Ingredients
- 1 cause that can touch the hearts of everyone, for example charity: water
- 180+ well-connected Twitterati located in prominent cities around the world
- 1 cheerful and motivated event coordinator in London
- 1 smokin' tech dude to handle all the development issues
- 20,000+ people who are all trying to change the world
- A melange of content: social media press release, videos, music, iconic imagery, first-person stories, e-newsletter pdfs, blog posts and tweets
- Generous helpings of social media: Twitter; Facebook; Twestival FM; Live Earth; Wordpress; Amiando; Google; YouTube etc.
Directions
Set a single date say February 12th 2009 for a global event date, and incite a laser focus by setting impossible deadline that requires everything for each city's Twestival be organized and completed within a month. Test it in London, refine the model and then roll-out world-wide a few months later.
Select a cause that the world can embrace like charity: water. The challenge is that 1 in 6 people in the world don't have access to clean, safe water. Charity: water builds wells in the poorest communities around the world to provide access to the clean safe water we take for granted. Additionally, charity: water is a lean, focused non-profit organization where 100% of money raised from an event like Twestival goes directly to solving the global challenge by building wells.
Elevate "grass-roots" localization with the global power of Twitter and other social media to organize the event; generate awareness about the Twestival: build interest in the cause it supports: and obtain commitments to sponsor, participate or attend the event in one of 180+ cities around the world.
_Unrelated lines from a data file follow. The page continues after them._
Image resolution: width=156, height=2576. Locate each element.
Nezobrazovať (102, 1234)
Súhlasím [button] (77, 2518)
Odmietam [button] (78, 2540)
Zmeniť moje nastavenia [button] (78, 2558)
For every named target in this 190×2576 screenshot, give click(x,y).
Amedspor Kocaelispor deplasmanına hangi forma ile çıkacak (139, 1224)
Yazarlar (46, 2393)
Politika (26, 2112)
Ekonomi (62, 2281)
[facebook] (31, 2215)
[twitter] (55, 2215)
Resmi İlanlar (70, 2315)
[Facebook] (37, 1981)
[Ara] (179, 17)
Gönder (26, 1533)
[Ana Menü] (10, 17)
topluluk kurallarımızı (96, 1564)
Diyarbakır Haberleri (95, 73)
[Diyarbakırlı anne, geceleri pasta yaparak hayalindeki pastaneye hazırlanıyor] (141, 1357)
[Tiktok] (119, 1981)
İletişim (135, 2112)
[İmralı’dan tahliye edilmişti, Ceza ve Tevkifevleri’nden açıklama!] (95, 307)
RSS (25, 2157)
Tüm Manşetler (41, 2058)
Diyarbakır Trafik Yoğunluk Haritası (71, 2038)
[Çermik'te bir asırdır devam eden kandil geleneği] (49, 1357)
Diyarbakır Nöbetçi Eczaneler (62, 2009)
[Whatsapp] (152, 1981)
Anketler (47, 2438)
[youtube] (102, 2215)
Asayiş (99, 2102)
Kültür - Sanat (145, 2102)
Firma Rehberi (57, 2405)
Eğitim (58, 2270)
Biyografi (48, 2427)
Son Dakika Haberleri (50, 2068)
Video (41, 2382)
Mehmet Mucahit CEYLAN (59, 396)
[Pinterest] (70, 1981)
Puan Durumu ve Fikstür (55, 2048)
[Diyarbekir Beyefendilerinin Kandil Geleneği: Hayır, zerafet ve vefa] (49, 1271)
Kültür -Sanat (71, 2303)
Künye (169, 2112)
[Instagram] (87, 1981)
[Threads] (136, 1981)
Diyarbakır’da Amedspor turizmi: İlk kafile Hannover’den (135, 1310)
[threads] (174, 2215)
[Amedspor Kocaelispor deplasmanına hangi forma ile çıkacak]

Let each city organizer have their own blog to post updates as the Twestival comes together and collect donations on behalf of their city. Ensure that the central organizer (an event planner by profession) is able to quickly and seamlessly communicate world-wide via a common language (English) and interface (Google Groups).
Variation:
As the co-organizer of the Detroit Twestival (along with Traci Armstrong), we exceeded our goal to raise at least $4,000, the cost of a single well. To date, Detroit raised more than $4600 through tickets, sponsors, a silent auction and raffle. Plus we had contributions to run the event, Mexican buffet, drinks, DJ and security - an amazing accomplishment in less than two weeks. And donations are still being received on the Detroit Twestival site.
We estimate that our team of about 18 incredibly hard-working volunteers provided approximately 200 hours of their time. If that was at all typical (and it probably was given the size and results from the other cities around the world), more than 36,000 hours, or 20 FTEs in volunteer time was harnessed using social media to highlight a very important cause and generate at least $1 million that will allow charity; water to drill many more wells.
In some ways this is an interesting experiment in using the high tech connectivity of social media tools like Twitter to unite influencers on the bleeding edge behind a common goal to help fulfill one of the most basic of all human needs: access to clean, safe, fresh water.
Social media amplified the request for help and provided a platform of hyper connected people to unite quickly with a global solution, resulting in at least $1 million raised in less than a month. For centuries we have answered the call locally to help fund the local school or, more recently provide assistance for regions affected by natural disasters. But it always took time. Twestival demonstrated the globalization of grassroots support through a transparent effort with minimal 'organizational' oversight at low-to-no cost and a huge payoff. There is a lesson here for charities, businesses and institutions looking to leverage the power of social media.